● Source data
**********
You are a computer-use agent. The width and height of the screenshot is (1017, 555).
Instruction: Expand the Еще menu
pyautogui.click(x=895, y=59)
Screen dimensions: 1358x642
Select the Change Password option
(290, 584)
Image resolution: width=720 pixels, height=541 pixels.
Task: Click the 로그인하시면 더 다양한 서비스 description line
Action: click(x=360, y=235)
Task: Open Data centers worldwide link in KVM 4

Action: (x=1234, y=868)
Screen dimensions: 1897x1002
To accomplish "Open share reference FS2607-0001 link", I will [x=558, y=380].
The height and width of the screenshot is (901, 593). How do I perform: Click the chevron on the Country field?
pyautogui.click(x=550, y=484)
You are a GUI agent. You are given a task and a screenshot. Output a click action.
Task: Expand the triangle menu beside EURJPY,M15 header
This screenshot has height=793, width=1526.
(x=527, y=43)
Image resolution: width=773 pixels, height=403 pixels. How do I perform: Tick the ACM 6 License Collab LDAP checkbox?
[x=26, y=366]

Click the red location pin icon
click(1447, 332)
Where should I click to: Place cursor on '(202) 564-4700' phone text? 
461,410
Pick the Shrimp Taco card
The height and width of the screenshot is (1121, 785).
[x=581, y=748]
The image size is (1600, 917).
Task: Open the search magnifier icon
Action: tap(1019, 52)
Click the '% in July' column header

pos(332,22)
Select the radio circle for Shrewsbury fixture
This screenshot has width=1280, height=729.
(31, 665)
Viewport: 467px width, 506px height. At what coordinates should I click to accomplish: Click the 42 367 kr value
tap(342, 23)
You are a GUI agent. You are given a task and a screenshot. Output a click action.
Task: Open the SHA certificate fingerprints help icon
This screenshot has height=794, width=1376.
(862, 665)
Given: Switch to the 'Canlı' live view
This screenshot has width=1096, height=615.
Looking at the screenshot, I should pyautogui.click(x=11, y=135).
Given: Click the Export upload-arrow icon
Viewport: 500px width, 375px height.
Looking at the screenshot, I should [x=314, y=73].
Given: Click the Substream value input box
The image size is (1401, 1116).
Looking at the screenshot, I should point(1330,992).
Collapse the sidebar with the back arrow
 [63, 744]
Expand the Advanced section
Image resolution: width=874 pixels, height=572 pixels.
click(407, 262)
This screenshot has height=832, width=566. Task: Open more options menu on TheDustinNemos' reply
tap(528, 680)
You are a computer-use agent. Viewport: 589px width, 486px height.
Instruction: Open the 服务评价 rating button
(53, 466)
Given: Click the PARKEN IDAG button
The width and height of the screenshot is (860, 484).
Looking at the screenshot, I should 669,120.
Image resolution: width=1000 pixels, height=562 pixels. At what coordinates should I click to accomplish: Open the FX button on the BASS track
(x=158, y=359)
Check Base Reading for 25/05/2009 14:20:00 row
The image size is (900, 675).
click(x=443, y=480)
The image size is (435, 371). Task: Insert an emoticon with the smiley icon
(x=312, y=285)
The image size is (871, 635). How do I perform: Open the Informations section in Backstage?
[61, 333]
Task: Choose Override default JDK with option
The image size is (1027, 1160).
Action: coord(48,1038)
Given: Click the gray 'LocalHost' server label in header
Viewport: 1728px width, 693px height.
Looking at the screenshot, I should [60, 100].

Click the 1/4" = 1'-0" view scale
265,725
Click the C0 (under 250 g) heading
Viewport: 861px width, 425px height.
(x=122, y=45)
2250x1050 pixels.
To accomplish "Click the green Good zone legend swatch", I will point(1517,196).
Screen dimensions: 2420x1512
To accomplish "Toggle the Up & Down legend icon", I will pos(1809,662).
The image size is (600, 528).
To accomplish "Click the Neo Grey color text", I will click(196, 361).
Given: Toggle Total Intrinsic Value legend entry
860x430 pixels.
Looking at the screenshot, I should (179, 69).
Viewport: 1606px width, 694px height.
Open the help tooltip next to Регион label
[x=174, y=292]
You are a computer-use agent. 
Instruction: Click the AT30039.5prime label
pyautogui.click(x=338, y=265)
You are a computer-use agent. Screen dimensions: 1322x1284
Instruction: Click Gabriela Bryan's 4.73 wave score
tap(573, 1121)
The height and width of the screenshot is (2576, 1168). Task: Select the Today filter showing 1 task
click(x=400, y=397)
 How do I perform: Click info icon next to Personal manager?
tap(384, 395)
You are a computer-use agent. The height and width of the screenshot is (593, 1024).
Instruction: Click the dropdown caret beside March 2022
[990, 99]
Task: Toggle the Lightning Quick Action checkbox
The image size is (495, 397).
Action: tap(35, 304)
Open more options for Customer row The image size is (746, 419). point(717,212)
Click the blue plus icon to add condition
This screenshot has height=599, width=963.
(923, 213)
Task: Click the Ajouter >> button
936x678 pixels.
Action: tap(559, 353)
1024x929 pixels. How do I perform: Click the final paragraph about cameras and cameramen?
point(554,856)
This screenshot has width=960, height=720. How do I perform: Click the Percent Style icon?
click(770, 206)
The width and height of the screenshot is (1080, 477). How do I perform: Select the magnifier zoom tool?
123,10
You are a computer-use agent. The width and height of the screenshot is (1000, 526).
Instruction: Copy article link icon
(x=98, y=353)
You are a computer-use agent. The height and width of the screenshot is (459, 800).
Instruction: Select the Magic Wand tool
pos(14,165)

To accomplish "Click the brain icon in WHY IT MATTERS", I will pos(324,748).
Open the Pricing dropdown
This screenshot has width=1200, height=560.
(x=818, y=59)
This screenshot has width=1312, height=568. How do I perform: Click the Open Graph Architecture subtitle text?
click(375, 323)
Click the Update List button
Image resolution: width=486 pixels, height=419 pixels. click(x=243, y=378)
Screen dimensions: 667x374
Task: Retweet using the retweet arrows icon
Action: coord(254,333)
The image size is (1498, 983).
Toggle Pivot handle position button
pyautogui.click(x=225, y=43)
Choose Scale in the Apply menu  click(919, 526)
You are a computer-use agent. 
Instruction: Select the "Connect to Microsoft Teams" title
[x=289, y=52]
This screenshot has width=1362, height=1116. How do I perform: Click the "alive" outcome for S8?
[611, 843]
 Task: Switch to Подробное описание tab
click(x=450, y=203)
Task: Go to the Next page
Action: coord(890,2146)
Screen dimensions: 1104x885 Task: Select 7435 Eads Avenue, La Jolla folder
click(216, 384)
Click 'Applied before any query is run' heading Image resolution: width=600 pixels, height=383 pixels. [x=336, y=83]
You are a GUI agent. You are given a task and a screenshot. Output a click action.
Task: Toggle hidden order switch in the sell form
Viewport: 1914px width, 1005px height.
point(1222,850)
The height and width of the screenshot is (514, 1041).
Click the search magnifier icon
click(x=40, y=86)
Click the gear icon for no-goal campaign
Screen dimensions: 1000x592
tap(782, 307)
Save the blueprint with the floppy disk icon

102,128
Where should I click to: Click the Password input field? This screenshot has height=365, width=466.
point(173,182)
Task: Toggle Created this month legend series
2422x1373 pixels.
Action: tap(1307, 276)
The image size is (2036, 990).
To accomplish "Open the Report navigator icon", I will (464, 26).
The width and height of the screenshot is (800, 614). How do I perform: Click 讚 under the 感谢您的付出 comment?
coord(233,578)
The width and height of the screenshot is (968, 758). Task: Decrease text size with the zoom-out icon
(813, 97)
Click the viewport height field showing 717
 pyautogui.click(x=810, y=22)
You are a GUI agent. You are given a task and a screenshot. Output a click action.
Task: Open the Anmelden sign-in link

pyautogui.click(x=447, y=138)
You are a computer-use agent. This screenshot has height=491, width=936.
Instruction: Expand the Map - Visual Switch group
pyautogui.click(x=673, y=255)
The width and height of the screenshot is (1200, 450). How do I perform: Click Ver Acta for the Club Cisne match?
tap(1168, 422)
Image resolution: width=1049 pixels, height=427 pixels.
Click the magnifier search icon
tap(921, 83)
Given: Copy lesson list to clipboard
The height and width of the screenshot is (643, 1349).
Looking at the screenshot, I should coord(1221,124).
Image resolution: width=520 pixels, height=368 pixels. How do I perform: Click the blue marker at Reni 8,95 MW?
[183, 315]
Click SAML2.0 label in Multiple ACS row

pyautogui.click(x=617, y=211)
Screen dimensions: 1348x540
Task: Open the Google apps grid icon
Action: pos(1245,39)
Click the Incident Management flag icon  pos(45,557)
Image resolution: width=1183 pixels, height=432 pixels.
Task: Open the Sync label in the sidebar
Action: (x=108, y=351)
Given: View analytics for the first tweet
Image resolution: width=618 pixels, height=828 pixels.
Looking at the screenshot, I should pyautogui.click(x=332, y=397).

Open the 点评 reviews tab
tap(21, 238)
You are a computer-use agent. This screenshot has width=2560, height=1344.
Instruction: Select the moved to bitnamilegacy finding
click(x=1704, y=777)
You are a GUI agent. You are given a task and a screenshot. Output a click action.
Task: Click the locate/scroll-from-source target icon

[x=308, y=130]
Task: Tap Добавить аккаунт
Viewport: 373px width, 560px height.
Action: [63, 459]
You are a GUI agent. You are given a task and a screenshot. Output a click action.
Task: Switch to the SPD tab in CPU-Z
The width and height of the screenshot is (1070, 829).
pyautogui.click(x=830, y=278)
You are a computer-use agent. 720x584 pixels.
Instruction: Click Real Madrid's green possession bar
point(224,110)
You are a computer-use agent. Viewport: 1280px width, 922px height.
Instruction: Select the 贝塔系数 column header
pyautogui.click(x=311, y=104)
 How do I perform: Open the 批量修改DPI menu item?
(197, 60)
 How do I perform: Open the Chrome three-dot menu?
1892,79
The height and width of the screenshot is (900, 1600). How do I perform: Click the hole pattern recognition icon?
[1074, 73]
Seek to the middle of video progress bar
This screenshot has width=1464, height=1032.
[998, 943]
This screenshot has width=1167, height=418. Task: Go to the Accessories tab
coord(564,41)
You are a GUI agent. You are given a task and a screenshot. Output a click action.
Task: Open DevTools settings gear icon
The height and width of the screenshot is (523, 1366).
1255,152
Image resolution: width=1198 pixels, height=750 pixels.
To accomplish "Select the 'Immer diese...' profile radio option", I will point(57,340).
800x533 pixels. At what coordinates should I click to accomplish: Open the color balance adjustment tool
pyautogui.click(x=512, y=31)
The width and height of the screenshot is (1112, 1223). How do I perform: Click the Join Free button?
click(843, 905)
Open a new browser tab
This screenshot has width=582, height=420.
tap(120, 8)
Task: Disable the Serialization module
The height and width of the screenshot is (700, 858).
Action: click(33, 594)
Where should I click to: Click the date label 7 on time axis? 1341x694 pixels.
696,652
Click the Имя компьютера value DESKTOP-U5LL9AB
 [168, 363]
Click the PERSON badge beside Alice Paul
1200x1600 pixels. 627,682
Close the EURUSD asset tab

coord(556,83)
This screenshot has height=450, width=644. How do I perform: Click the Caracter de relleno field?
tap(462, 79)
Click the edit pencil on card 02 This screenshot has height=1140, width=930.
**********
● What is being asked
Copy out only the lines above from the one with "How do I perform: Click info" to the one with "Task: Toggle the", inclusive, exactly as they stand.

● Written reply
 How do I perform: Click info icon next to Personal manager?
tap(384, 395)
You are a computer-use agent. The height and width of the screenshot is (593, 1024).
Instruction: Click the dropdown caret beside March 2022
[990, 99]
Task: Toggle the Lightning Quick Action checkbox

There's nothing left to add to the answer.